#### DIRECTIONS:
What are the two main styles that every climbing shoe falls under, according to the guide on choosing climbing shoes?

How to Choose Your Climbing Shoes

How to Choose Your Climbing Shoes

Any climber's first upgrade to their evergrowing arsenal of gear is their climbing shoes, and with countless options, finding the perfect shoe for you is a hard task. Even if you are a seasoned climber, you may be looking for more information about which shoe is best for you.

Lucky for you, we provide indepth knowledge about choosing and sizing your climbing shoe so you can achieve the Goldielocks result, mmmm just right..

Quick Read:


There are two main types of styles which every climbing shoe falls under: All Rounders and Performance. Each have their own strengths and weaknesses and are used for different purposes depending on your own goals.

All Rounders

Typically more flat than its performance counterpart, it is a great option for beginners and advanced climbers alike. These types of shoes' main strengths are being very comfy and providing lots of support to the entire foot; this means they are great for new climbers looking for their first pair of shoes which won't be painful and also to more experienced climbers looking for comfy shoes when doing multipitches or long climbing routes/sessions. A flatter shoe typically means a stiffer sole which you can read about more down below...


Designed for advanced climbers looking to take their climbing abilities to the next level by optimising each aspect of their climbing attire. These shoes usually have a tighter fit and more downturned shape aka more aggressive. This shape allows climbers to pinpoint all their weight into their toes for those smaller nubs which route setters love so much.

Asymmetry and Profile

Every shoe has a different shape which makes it better for different things, however the main two you have to keep in mind is the shape left and right (asymmetry) and up and down (profile).

Down below is a nice graphic provided by Ocun which explains the difference:

asymmetry of climbing shoesprofile of climbing shoes

As a simple rule, climbing shoes for beginners have the flattest profile and least asymmetry. Models intended for advanced climbers try to redistribute force in the shoe with greater precision, which is why they are highly deformed with a large degree of asymmetry and a hooked profile. - Ocún

Sole and Rubber

When you aren't showing off at your local gym/crag by campusing, chances are you're using your feet to climb. This means that you spend most of your time standing on the tips of your sole, whose job is to ensure that it sticks, which means you don't slip.

Each climbing shoe's specialties are determined by what sole is chosen which is very important to consider when choosing a shoe.

Stiffness of the Shoe

Stiffness, meaning how inflexible the shoe can be, is a great indicator of what specialties it will possess. The smaller the edge, the stiffer you want your shoe; having stiff shoes will allow you to exert a lot of pressure into your toes which means you can step up with your entire body weight on your tip toes. Stiff shoes also have more durability since they are thicker, however, less sensitivity meaning you can't feel the rock as much.

#### ENTRIES SHOWN:
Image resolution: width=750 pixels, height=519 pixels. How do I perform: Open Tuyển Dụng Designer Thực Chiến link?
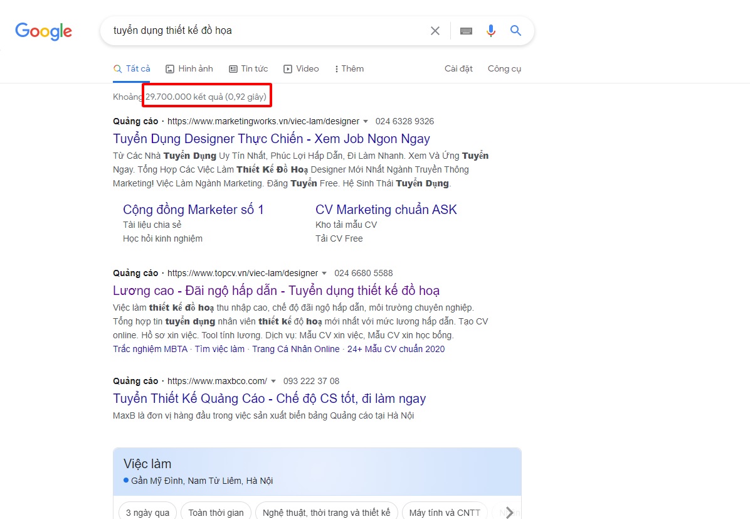(x=271, y=139)
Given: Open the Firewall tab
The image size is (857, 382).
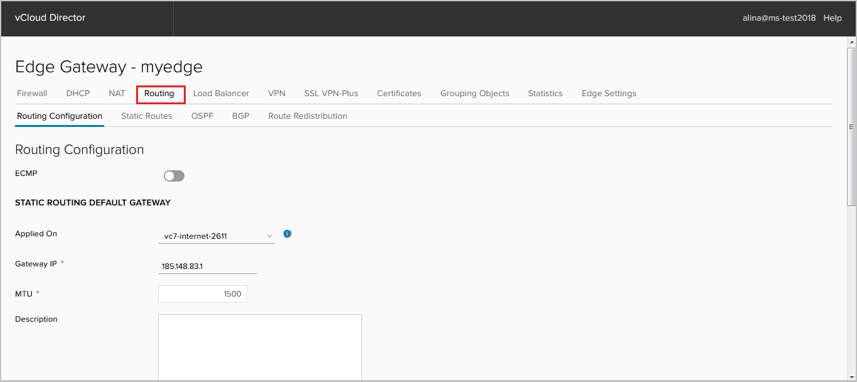Looking at the screenshot, I should pos(32,94).
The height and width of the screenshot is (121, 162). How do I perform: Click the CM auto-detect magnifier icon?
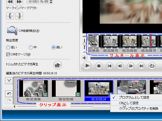(x=12, y=31)
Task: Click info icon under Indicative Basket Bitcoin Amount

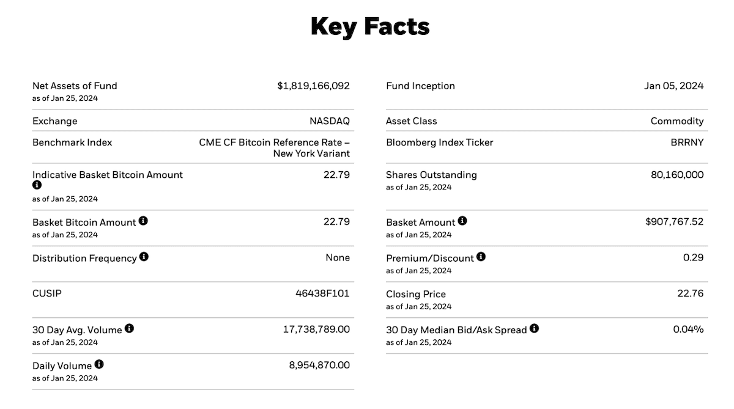Action: [x=37, y=185]
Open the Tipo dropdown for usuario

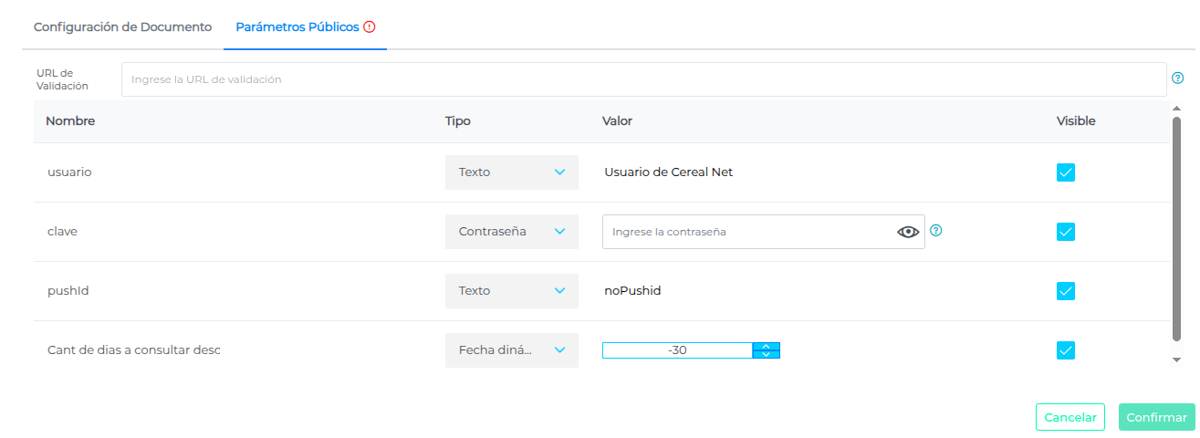coord(512,172)
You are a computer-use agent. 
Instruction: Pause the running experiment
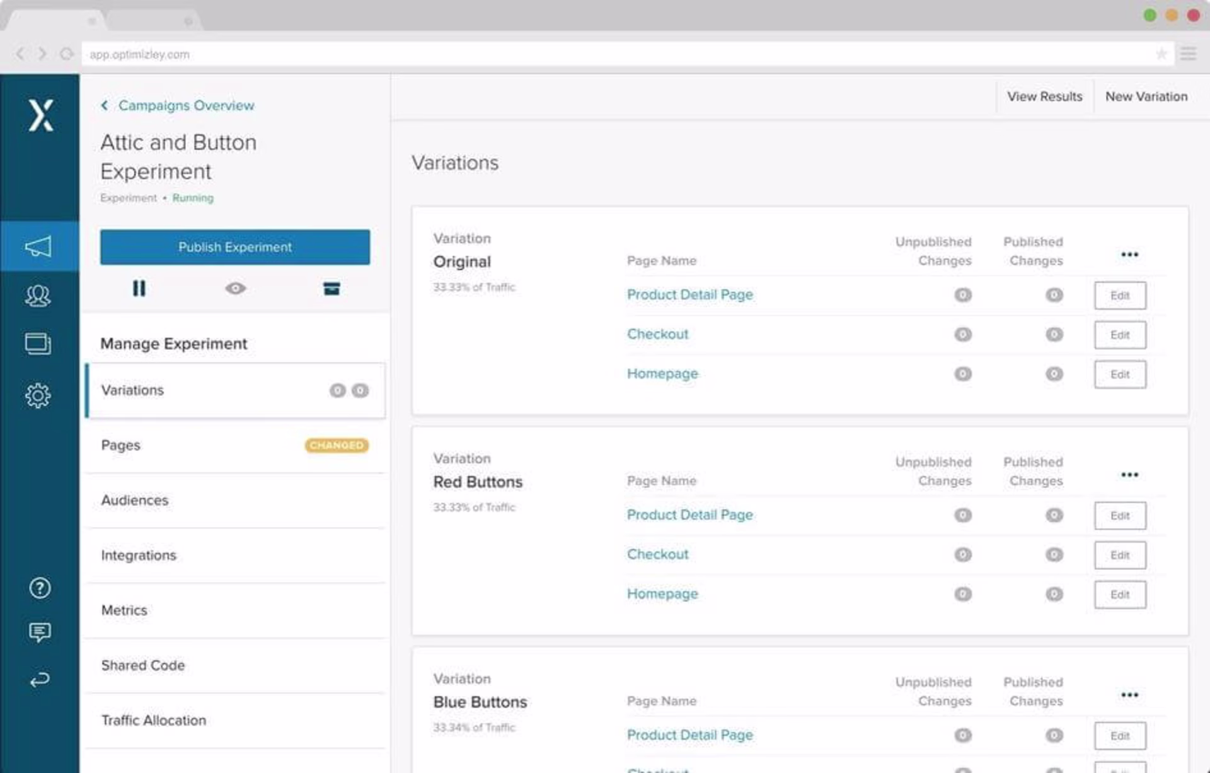(x=139, y=289)
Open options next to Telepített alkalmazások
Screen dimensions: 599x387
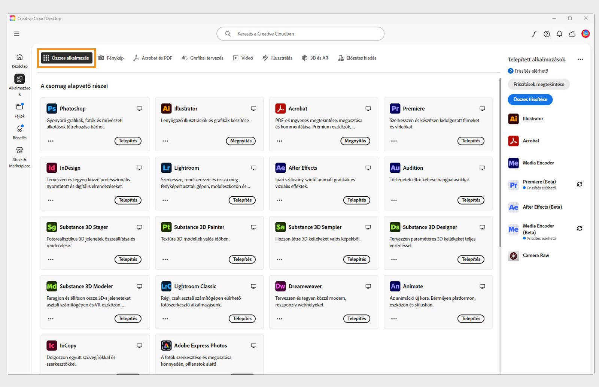581,59
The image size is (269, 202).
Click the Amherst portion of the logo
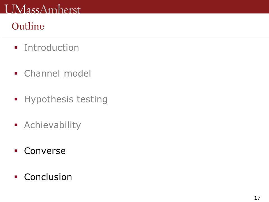point(60,9)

#### EXERCISE SOLUTION:
All Rounders and Performance.